Fit a preprocessing pipeline
Description
Learn preprocessing parameters from training data. This function fits the preprocessing pipeline to the provided data matrix, learning parameters such as means, standard deviations, or other transformation parameters.
Usage
fit(object, X, ...)
Arguments
object |
A preprocessing object (e.g., |
X |
A matrix or data frame to fit the preprocessing pipeline to |
... |
Additional arguments passed to methods |
Value
A fitted preprocessing object that can be used with transform() and inverse_transform()
See Also
fit_transform(), transform(), inverse_transform()
Examples
# Fit a centering preprocessor
X <- matrix(rnorm(100), 10, 10)
preproc <- center()
fitted_preproc <- fit(preproc, X)
# Transform new data
X_new <- matrix(rnorm(50), 5, 10)
X_transformed <- transform(fitted_preproc, X_new)
Fit and transform data in one step
Description
Convenience function that fits a preprocessing pipeline to data and
immediately applies the transformation.

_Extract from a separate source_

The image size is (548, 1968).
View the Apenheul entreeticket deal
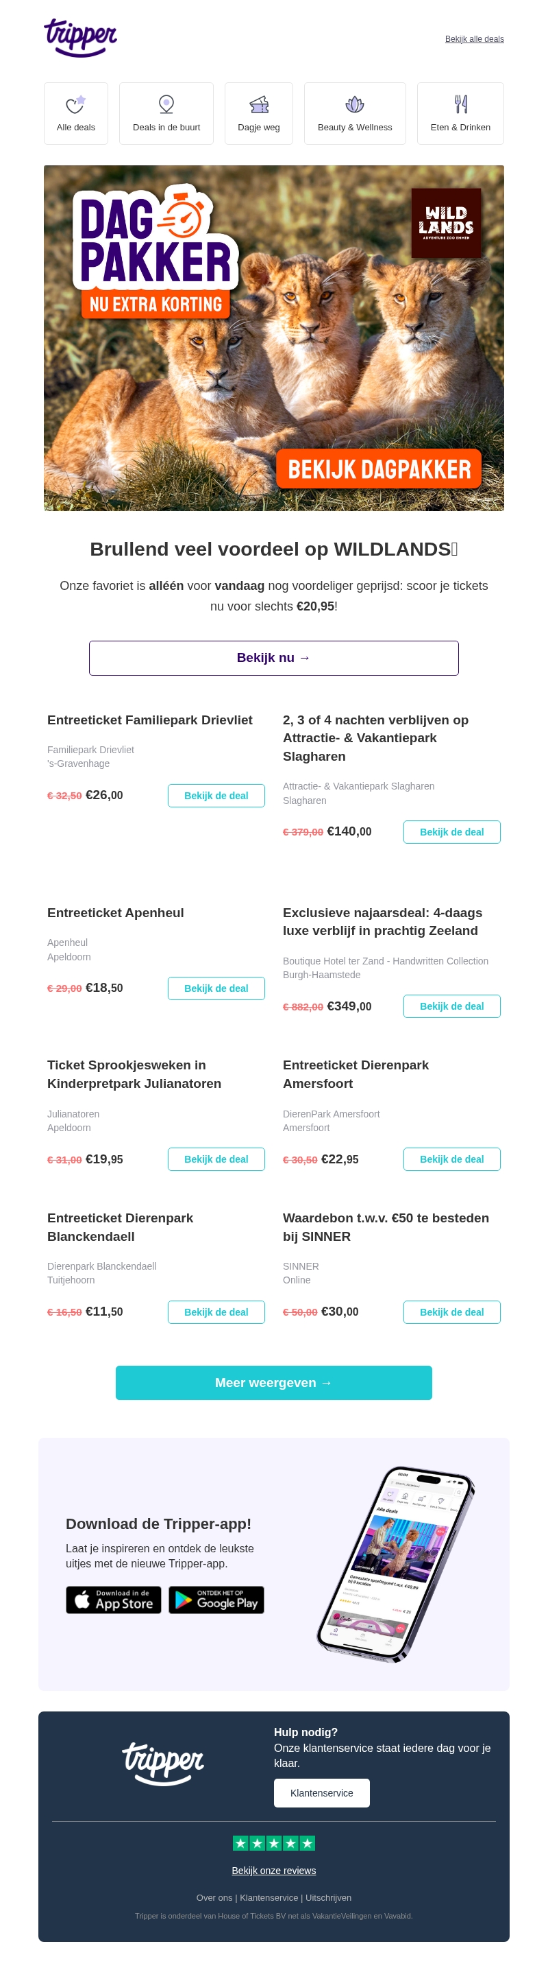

This is equivalent to calling
fit() followed by transform() but is more efficient and convenient.
Usage
fit_transform(object, X, ...)
Arguments
object |
A preprocessing object (e.g., |
X |
A matrix or data frame to fit and transform |
... |
Additional arguments passed to methods |
Value
A list with two elements: preproc (the fitted preprocessor) and transformed (the transformed data)
See Also
fit(), transform(), inverse_transform()
Examples
# Fit and transform in one step
X <- matrix(rnorm(100), 10, 10)
preproc <- center()
result <- fit_transform(preproc, X)
fitted_preproc <- result$preproc
X_transformed <- result$transformed
Get a fresh pre-processing node cleared of any cached data
Description
Get a fresh pre-processing node cleared of any cached data
Usage
fresh(x, ...)
Arguments
x |
the processing pipeline |
... |
extra args |
Value
a fresh pre-processing pipeline
Generalized Eigenvalue Decomposition
Description
Computes the generalized eigenvalues and eigenvectors for the problem: A x = lambda B x. Supports multiple dense and iterative solvers with a unified eigenpair selection interface.
Usage
geneig(
A = NULL,
B = NULL,
ncomp = 2,
preproc = prep(pass()),
method = c("robust", "sdiag", "geigen", "primme", "rspectra", "subspace"),
which = "LA",
...
)
Arguments
A |
The left-hand side square matrix. |
B |
The right-hand side square matrix, same dimension as A. |
ncomp |
Number of eigenpairs to return. |
preproc |
A preprocessing function to apply to the matrices before solving the generalized eigenvalue problem. |
method |
One of:
|
which |
Which eigenpairs to return. One of
|
... |
Additional arguments to pass to the underlying solver. |
Value
A projector object with generalized eigenvectors and eigenvalues.
References
Golub, G. H. & Van Loan, C. F. (2013) Matrix Computations, 4th ed., Section 8.7 – textbook derivation for the "robust" (Cholesky) and "sdiag" (spectral) transforms.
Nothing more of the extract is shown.